Un jour… Un chef-d’oeuvre! (75)

« Hélas! Hélas! Mon canari est mort.
À qui puis-je dire ma détresse,
à qui faire part de mon amertume,
qui prendra ma peine à cœur,
auprès de qui puis-je déplorer cette perte? »

75a. Charles Spencelayh (1865-1958), Son premier chagrin, 1910 (détail)

Charles Spencelayh (1865-1958), Son premier chagrin, 1910 (détail)

Georg Philipp Telemann (1681-1767), Cantate oder Trauer-Music eines kunsterfahrenen Canarienvogels: eine tragikomische Kantate (Cantate ou Requiem pour un Canari connaisseur d’art), interprétée par Dorothee Mileds et le Bach Concentus, dirigé par Ewald Demeyere.

« Georg Philipp Telemann, bien que considéré à son époque comme le plus grand compositeur allemand, reste aujourd’hui souvent dans l’ombre de son ami et collègue Johann Sebastian Bach. Son oeuvre, par son immensité – il a écrit une trentaine d’opéras, plus d’un millier de cantates, quarante six passions, un grand nombre d’oratorios et autres œuvres religieuses, plusieurs centaines de suites orchestrales, une multitude de concertos et d’œuvres de musique de chambre – est souvent qualifiée de nos jours de superficielle. Pourtant, malgré sa prodigalité, Telemann visait à produire en toutes circonstances une oeuvre de qualité et parvenait, en outre, à faire preuve, musicalement, d’un talent humoristique hors pair, frisant même par moments le scabreux.

La Cantate ou Requiem pour un Canari connaisseur d’art semble être non seulement comique, mais aussi en partie sincère. Il s’agit d’une composition de circonstance – on ignore s’il s’agit d’une commande – dont texte et musique sont intimement liés par la rhétorique. Le caractère plaintif de l’air d’ouverture Hélas! Mon canari est mort, est rendu par de nombreux motifs de soupirs.

« Dévore, jusqu’à ce que ta gorge en gonfle,
Dévore, toi l’hôte impudent (la mort)!
Que l’oiseau te déchiquette, te déchire
Et le lacère l’estomac et les viscères
au point que tu le recraches;
dévore et crève ici même! »

Dans le troisième air, le tempo enjoué et les notes répétées illustrent d’une part comme la Mort dévore l’oiseau et, d’autre part, comment l’oiseau, selon les désirs de son malheureux propriétaire, pourrait, depuis les entrailles de la Mort, déchirer et détruire cette dernière.

« Mon canari, bonne nuit!
Le peuple des airs se noiera en mer
Avant que je n’oublie ton zèle fidèle
Tant tu as fait de ton mieux auprès de moi. »

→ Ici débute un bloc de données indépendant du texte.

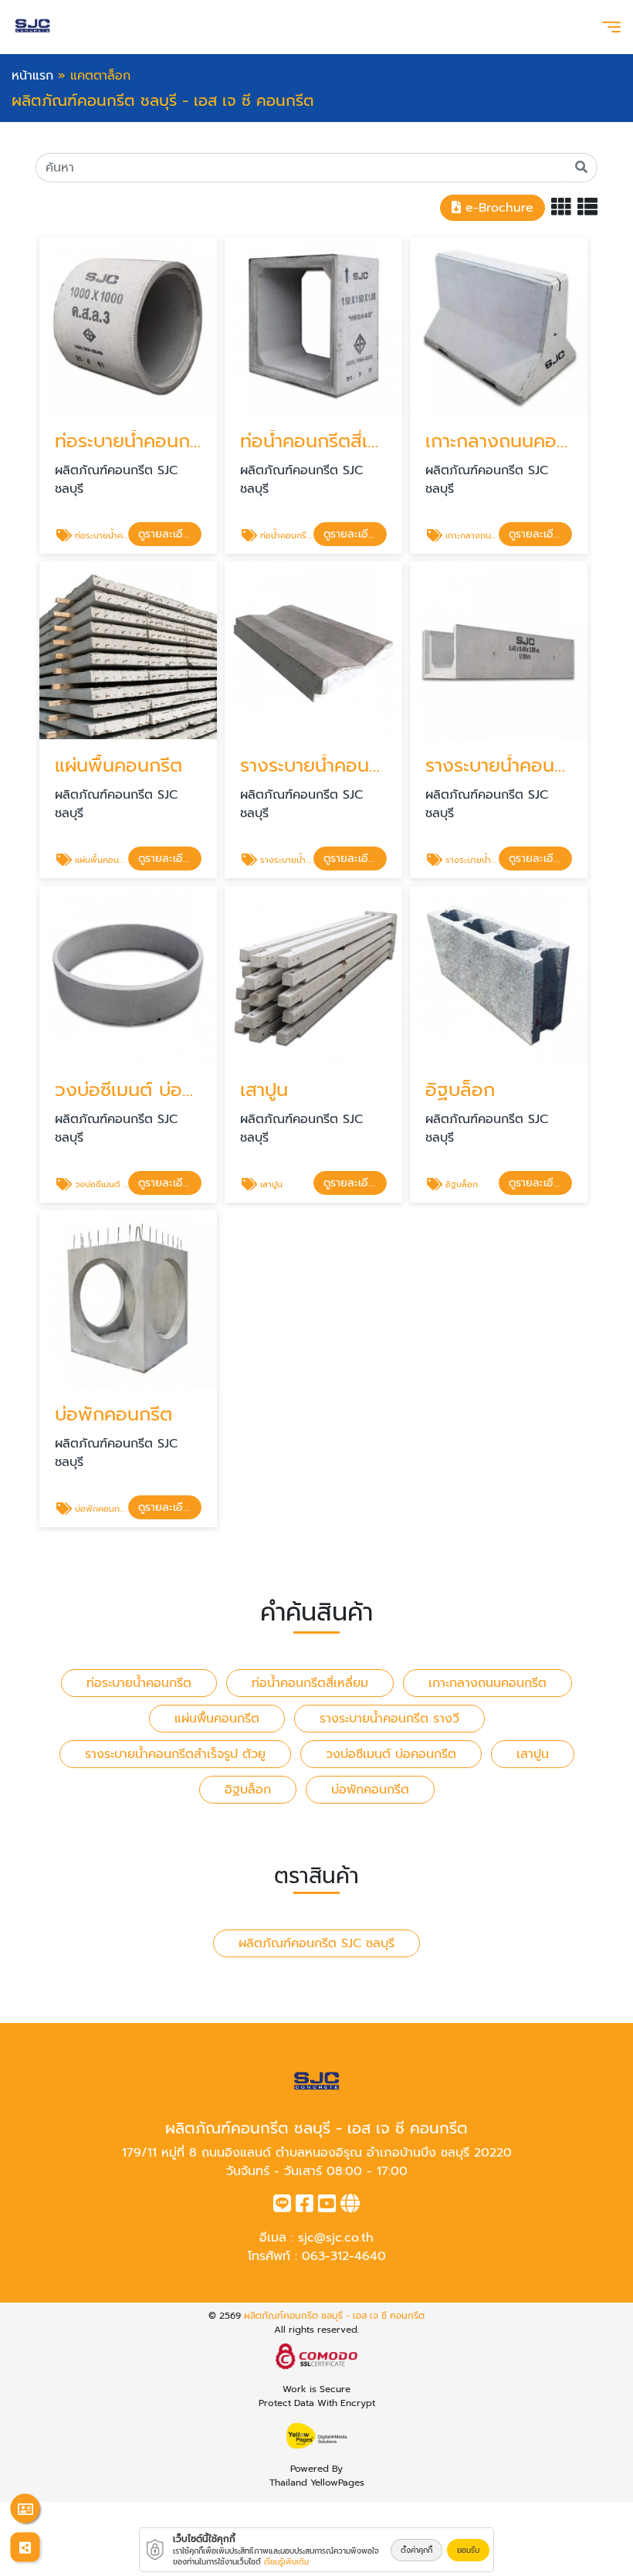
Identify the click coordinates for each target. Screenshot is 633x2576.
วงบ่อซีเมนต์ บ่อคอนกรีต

Le moment le plus émouvant de cette musique de requiem est sans doute l’air final, Mein Canarin gute Nacht, sorte de lamento dans le caractère d’une sarabande où le poète fait ses derniers adieux à son canari défunt. »

75b. Jean-Baptiste Greuze (1725-1805), Jeune fille avec un canari mort, 1765

Jean-Baptiste Greuze (1725-1805), Jeune fille avec un canari mort, 1765.

Tout ceci n’est pas sans rappeler l’amour d’un autre musicien pour ses oiseaux domestiques… un certain Wolfgang Amadeus Mozart qui, manifestement, possédât à Salzbourg un canari bien-aimé. Mozart a écrit de Naples à sa sœur Nannerl à Salzbourg (19 mai 1770), alors qu’il était en voyage avec son père Léopold: « Écris-moi, comment va Mr. Canari ? Est-ce qu’il chante encore? Est-ce qu’il joue encore? Savez-vous pourquoi je pense au canari? Parce qu’il y en a un dans notre antichambre qui fait les mêmes petits sons que le nôtre. »

75b. Canari

Puis, bien plus tard, alors qu’il est à Vienne, il rédige de sa plume un poème funèbre pour son cher étourneau… « Il a souvent écrit des vers, la plupart du temps, seulement d’un genre humoristique. Ce fut le cas, entre autres, à la mort d’un étourneau sansonnet très aimé, pour lequel il avait installé une pierre tombale dans son jardin, et sur laquelle il avait écrit une inscription. Il aimait beaucoup les animaux et, en particulier les oiseaux. » Franz Niemetschek

75c. Poème étourneau de Mozart, 1787

75. Étourneau sansonnet, Sturnus vulgaris.

Étourneau sansonnet, Sturnus vulgaris.